Pemerintah Diminta Percepat Pengembangan Pasar Karbon di Indonesia

Potensi pasar karbon yang cukup besar, namun belum tersedianya infrastruktur pasar karbon di dalam negeri, menimbulkan risiko perebutan pasar karbon di negara lainnya. Sangat disayangkan jika potensi pasar karbon akhirnya lari keluar negeri.

Oleh:
Fitri Novia Heriani
Bacaan 3 Menit
Pemerintah Diminta Percepat Pengembangan Pasar Karbon di Indonesia
Hukumonline

Indonesia tengah melakukan inisiasi pembentukan pasar karbon dalam RUU PPSK Pengembangan dan Penguatan Sektor Keuangan (PPSK) yang sejalan dengan upaya mencapai target pembangunan ekonomi berkelanjutan. Menurut Direktur Eksekutif Celios Bhima Yudhistira, potensi pasar karbon di Indonesia pun terbilang cukup besar, dengan adanya pasar karbon dan perdagangan karbon di Indonesia OJK meramal potensi USD 565 miliar atau Rp8.475 triliun.
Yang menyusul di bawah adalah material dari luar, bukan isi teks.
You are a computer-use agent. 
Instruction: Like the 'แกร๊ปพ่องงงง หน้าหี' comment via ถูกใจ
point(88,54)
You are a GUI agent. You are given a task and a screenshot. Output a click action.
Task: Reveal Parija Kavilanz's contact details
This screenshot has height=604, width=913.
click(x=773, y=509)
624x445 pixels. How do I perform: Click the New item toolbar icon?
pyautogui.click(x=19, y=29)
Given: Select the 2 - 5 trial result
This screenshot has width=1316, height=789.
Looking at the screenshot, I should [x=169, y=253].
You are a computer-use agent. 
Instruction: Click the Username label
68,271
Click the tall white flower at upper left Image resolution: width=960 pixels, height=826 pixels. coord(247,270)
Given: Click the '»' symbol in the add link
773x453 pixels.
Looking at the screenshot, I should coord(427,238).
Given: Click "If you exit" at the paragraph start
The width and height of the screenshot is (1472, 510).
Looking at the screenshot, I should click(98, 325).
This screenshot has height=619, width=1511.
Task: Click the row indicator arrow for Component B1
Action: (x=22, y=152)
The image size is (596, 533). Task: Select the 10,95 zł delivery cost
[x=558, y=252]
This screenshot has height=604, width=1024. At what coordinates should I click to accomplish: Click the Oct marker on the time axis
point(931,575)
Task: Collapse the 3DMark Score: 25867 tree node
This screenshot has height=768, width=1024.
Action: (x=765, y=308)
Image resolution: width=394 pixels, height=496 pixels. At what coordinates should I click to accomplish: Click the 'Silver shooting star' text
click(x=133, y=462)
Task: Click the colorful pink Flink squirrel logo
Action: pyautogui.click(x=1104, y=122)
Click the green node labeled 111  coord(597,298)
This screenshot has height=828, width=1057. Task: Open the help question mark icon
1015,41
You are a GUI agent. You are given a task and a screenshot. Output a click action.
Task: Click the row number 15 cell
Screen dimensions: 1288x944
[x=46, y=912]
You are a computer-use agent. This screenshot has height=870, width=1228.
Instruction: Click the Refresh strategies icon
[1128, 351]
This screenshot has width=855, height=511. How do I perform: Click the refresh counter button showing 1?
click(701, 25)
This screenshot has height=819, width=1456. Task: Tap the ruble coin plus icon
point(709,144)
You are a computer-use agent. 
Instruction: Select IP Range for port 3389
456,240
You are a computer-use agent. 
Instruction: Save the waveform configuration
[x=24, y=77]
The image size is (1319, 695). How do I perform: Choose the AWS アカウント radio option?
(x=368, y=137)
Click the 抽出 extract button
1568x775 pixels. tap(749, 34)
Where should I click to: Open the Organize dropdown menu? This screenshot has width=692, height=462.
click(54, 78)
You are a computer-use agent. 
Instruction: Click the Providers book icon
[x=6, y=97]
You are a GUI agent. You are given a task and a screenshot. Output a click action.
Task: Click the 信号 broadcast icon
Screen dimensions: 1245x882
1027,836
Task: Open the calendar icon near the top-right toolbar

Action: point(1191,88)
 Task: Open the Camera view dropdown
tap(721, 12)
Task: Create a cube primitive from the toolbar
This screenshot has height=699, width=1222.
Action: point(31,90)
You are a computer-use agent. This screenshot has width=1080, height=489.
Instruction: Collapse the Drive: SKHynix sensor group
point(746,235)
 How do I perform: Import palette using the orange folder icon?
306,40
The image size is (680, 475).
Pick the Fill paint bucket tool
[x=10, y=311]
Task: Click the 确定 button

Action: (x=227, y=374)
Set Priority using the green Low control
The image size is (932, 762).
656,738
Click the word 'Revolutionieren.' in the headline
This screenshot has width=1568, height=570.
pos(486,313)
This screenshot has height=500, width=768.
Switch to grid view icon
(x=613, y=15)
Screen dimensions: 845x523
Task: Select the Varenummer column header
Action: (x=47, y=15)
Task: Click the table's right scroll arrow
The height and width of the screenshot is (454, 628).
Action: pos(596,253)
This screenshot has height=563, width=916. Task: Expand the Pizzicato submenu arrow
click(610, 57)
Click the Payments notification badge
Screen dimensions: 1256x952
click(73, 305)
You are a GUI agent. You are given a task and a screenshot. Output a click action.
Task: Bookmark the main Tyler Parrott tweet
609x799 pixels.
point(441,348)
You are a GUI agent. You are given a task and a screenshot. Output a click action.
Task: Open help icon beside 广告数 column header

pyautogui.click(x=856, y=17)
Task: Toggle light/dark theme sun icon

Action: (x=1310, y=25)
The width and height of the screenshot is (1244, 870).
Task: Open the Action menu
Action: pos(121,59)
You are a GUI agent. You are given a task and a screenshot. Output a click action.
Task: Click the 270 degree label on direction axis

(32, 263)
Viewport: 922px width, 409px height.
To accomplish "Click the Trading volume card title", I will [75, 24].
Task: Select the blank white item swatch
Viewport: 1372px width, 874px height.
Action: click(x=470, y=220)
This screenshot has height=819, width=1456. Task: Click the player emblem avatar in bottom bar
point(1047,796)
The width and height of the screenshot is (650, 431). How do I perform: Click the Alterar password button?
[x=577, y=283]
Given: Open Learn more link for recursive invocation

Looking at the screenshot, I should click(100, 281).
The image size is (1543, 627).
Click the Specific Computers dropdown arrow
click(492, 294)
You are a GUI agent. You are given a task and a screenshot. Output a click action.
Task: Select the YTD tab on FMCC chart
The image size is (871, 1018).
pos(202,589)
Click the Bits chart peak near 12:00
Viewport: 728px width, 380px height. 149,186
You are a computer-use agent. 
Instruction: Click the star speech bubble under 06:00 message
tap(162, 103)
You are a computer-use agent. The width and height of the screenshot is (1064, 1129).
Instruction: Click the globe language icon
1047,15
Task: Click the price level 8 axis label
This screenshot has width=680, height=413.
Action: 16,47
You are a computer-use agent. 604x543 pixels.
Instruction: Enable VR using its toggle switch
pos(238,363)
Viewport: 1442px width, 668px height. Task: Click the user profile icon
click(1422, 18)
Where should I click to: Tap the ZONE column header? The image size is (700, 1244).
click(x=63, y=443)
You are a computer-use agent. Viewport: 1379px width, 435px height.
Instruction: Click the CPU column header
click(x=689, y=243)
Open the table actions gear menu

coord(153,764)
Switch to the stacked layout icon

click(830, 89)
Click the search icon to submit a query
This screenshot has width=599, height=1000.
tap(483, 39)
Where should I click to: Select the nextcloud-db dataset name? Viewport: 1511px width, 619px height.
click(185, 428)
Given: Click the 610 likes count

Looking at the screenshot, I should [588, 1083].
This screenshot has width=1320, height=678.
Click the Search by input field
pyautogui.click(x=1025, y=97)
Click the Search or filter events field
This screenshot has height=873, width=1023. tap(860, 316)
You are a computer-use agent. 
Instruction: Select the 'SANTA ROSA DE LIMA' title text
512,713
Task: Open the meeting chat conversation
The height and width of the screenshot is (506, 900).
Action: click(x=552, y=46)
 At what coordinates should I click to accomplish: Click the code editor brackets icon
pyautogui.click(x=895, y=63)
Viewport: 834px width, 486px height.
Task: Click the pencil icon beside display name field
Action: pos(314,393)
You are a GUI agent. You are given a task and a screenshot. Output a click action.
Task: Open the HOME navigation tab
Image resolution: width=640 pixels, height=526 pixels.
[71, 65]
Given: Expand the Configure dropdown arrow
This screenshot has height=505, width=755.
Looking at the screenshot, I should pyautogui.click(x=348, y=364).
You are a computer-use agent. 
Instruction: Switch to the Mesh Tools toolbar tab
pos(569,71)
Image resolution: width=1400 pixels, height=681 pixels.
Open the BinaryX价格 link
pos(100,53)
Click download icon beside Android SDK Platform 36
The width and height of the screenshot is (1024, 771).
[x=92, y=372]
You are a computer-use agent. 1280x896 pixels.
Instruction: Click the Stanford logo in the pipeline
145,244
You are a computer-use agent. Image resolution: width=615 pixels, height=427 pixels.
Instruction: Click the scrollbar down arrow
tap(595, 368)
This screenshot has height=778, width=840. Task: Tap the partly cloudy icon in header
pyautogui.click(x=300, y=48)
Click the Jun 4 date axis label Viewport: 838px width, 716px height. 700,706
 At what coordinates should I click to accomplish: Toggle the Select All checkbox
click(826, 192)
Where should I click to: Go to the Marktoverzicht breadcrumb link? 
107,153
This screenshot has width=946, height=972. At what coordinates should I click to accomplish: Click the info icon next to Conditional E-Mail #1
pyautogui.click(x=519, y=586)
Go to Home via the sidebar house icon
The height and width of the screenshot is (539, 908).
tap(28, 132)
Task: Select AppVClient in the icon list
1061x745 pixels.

Potensi ini didukung oleh posisi Indonesia berada di peringkat ke 3 dunia dengan luasan hutan tropis sebesar 125 juta hektar atau sekitar 65% dari luas daratan yang ada dan diperkirakan dapat menyerap karbon sebesar 25 miliar ton karbon.

“Selain potensi pasar karbon yang cukup besar secara ekonomi, Indonesia juga memiliki target pengurangan emisi karbon. Sebaiknya dalam RUU PPSK perlu segera mengatur secara spesifik aturan main dalam pasar karbon. Beberapa aturan yang perlu di atur adalah mekanisme pasar karbon sebagai komoditas atau bauran komoditas dengan efek. Apabila OJK ingin mengatur pasar karbon, bentuknya adalah bauran pasar komoditas dengan efek dalam rangka mempermudah perusahaan mencari pembiayaan ketika memiliki sertifikat karbon,” kata Bhima dalam pernyataan tertulis, Selasa (18/10).

Baca Juga:

Dalam beberapa kasus di negara lain, lanjutnya, pasar karbon lebih diatur sebagai komoditas ketimbang efek. Sebagai contoh European Union Emissions Trading System (EU ETS) merupakan pasar karbon pertama dan terbesar dunia yang telah menerapkan cap-and-trade system dengan basis pasar komoditas sejak tahun 2005.

Namun, selain menempatkan kredit karbon sebagai komoditas, beberapa studi turut mempertimbangkan penggunaan kredit karbon sebagai efek atau sekuritas. Seperti banyak jenis aset, pemilik kredit karbon dapat menggunakan kredit karbon sebagai jaminan untuk mendapatkan pembiayaan.

Dalam Pasal 24 RUU PPSK disebutkan bahwa perdagangan karbon harus dilakukan dengan mekanisme pasar karbon melalui bursa karbon dan/atau dengan perdagangan langsung. Adapun bursa karbon dimaksud merupakan sistem yang mengatur mengenai pencatatan cadangan karbon, perdagangan karbon, dan status kepemilikan unit karbon. Kemudian dalam Pasal 26 dipertegas pengaturan akan berada dibawah OJK.